I am a linguist who loves literature and who is fascinated by science. I quantify randomness. I paint. I travel in a power wheelchair, hoping to capture the ordinary.


Thursday, January 7, 2010

Little things

The fastest velocity is a dead stop. I learned that from Sam Beckett, maybe in "The Unnamable"? I can't remember. But there comes a point when the extreme expression of a quality becomes everything it appeared not to be. It circles around and begins/ends again.

Lately it is magnitude, in my life, that has caught my attention in its paradoxicality. My recent posts have focused on the minute: one moment recorded by a fallible frail memory, one touch of flesh (how do we measure touch, anyway?), one wary root wrapping ever more tightly around a crumbling rock-turned-sand. Of no importance to anyone, unnoticed, unnamed. Yet filling my throat and my soul and spilling out of me as text as the center of some universe I have built for myself. And this universe is not a shabby one; these nothings are everything. To me. Right now. But step back, and they are nothing again. Not visible, not seizable. Forgettable? C'est pas la peine.
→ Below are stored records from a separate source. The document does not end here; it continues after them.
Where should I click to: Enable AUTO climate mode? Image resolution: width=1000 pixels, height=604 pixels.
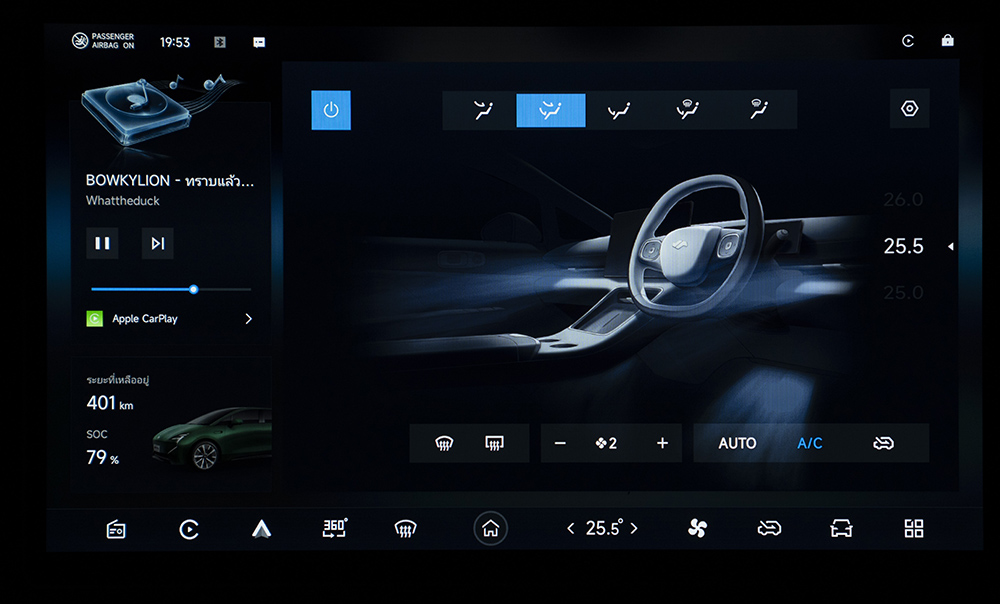coord(737,443)
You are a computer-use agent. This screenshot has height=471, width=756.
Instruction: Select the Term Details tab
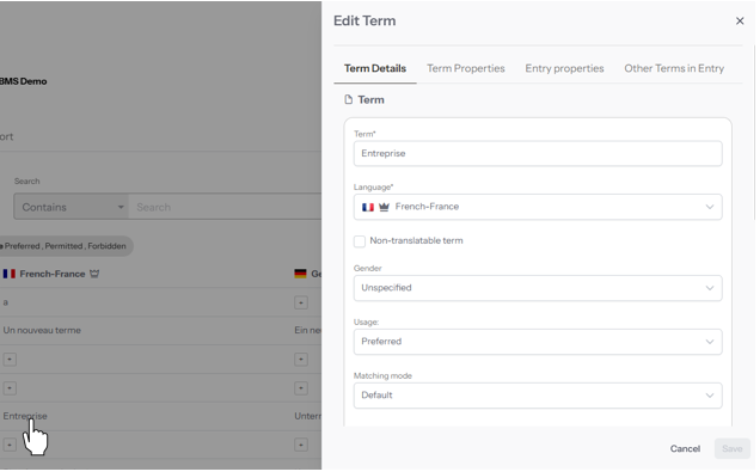click(x=375, y=68)
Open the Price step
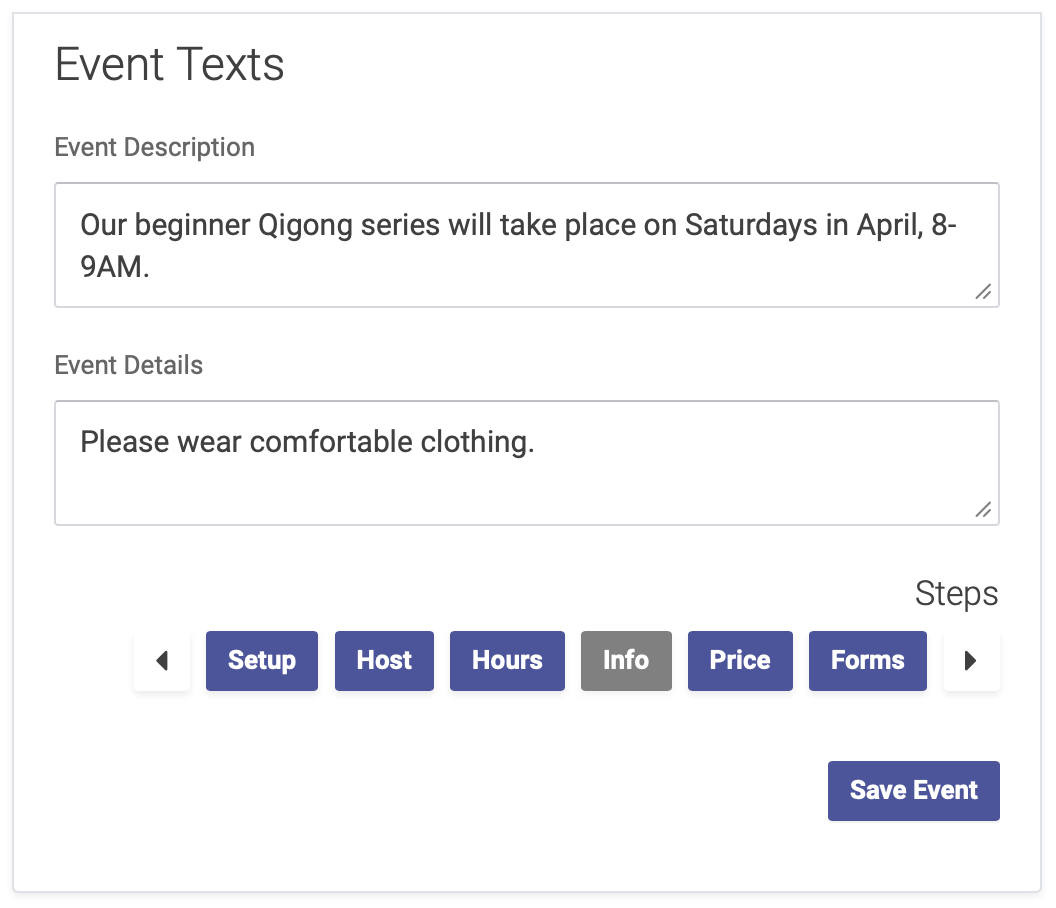Image resolution: width=1056 pixels, height=908 pixels. (740, 661)
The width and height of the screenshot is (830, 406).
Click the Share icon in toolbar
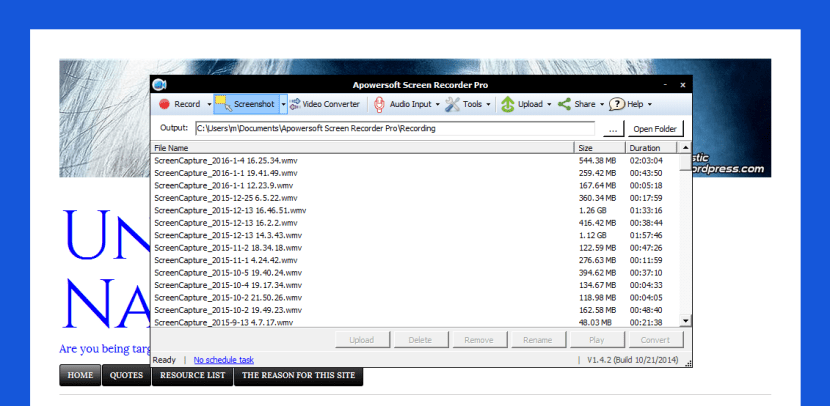click(x=565, y=104)
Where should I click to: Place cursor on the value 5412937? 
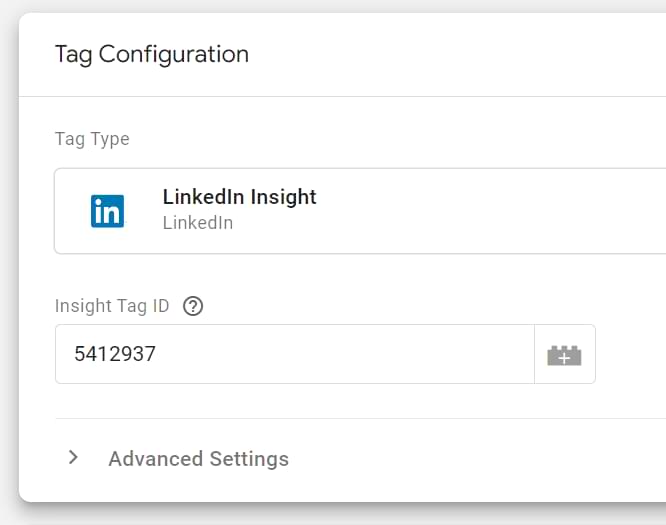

"Better hope deferred than none. Up to a point. Till the heart starts to sicken. Company too up to a point. Better a sick heart than none. Till it starts to break. So speaking of himself he concludes for the time being, For the time being leave it at that." Company, Beckett

Our planet, she is magnificent:



Yet she is tiny, humble, nothing:



Nothing, and everything. Love, too, is like this, I think.